Unfortunately, computers cannot understand ordinary spoken English or any other natural language. The only language they can understand directly is called machine code: central processors operate on codes which consist of a series of binary digits (1s and 0s). In this form, the instructions are said to be in machine codes.
However, machine code as a means of communication is very difficult to write. For this reason, we use symbolic languages that are easier to understand. Then, by using a special program, these languages can be translated into machine codes. For example, the so-called assembly languages use abbreviations such as ADD, SUB, MPY to represent instructions. These mnemonic codes are like labels easily associated with the items to which they refer.
Basic languages, where the program is similar to the machine code version, are known as low-level languages. In these languages, each instruction is equivalent to a single machine code instruction, and the program is converted into machine code by a special program called an assembler. These languages are still quite complex and restricted to particular machines.

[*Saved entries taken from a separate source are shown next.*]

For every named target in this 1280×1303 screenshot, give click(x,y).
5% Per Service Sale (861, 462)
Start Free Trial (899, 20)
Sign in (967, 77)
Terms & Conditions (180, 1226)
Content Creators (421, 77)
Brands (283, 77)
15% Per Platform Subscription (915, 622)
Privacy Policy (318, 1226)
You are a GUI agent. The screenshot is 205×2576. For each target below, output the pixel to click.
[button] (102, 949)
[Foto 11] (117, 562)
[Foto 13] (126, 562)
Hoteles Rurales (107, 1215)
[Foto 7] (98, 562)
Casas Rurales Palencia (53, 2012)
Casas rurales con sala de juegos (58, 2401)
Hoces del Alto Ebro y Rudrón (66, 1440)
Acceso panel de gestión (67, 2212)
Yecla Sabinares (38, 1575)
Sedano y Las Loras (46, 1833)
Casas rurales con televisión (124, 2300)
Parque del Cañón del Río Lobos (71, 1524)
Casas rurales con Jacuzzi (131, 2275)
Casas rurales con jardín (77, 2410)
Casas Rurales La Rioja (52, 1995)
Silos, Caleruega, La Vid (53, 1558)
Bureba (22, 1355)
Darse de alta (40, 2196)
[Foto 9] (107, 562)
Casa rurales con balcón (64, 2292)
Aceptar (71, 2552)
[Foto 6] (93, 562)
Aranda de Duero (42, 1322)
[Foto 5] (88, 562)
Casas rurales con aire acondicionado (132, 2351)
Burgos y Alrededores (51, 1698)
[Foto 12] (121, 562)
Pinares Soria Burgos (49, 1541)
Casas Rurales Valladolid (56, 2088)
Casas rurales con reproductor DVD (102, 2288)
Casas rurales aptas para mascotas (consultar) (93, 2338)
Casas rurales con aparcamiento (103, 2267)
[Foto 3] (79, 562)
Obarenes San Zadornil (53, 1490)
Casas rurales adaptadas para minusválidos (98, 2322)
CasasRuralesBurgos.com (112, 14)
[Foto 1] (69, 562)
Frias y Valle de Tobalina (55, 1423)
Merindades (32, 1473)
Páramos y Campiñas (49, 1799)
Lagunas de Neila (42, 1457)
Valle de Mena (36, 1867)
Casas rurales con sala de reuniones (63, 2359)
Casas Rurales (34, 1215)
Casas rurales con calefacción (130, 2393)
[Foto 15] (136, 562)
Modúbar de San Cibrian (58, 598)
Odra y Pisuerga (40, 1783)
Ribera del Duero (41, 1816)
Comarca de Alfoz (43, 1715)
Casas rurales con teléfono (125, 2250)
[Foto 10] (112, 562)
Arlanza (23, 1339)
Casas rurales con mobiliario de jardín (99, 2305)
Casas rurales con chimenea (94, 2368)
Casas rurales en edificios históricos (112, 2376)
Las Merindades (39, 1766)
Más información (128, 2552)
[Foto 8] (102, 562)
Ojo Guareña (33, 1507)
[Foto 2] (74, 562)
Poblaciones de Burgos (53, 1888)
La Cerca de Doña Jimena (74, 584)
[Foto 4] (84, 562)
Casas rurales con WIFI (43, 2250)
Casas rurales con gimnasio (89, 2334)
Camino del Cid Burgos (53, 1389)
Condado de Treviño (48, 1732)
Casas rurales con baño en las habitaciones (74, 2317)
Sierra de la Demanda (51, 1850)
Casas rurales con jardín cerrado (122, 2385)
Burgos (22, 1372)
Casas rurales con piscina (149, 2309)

To make the programs easier to write and to overcome the problem of intercommunication between different types of machines, higher-level languages were designed such as BASIC, COBOL, FORTRAN or PASCAL. These languages are all problem-oriented rather than machine-oriented and can be converted into the machine codes of different types of computers. Programs written in one of these languages (known as source programs) are converted into a lower-level language by means of a compiler (generating the object program). On complication, each statement in a high-level language is generally translated into many machine code instructions.
People communicate instructions to the computer in symbolic languages and the easier this communication can be made the wider the application of computer will be.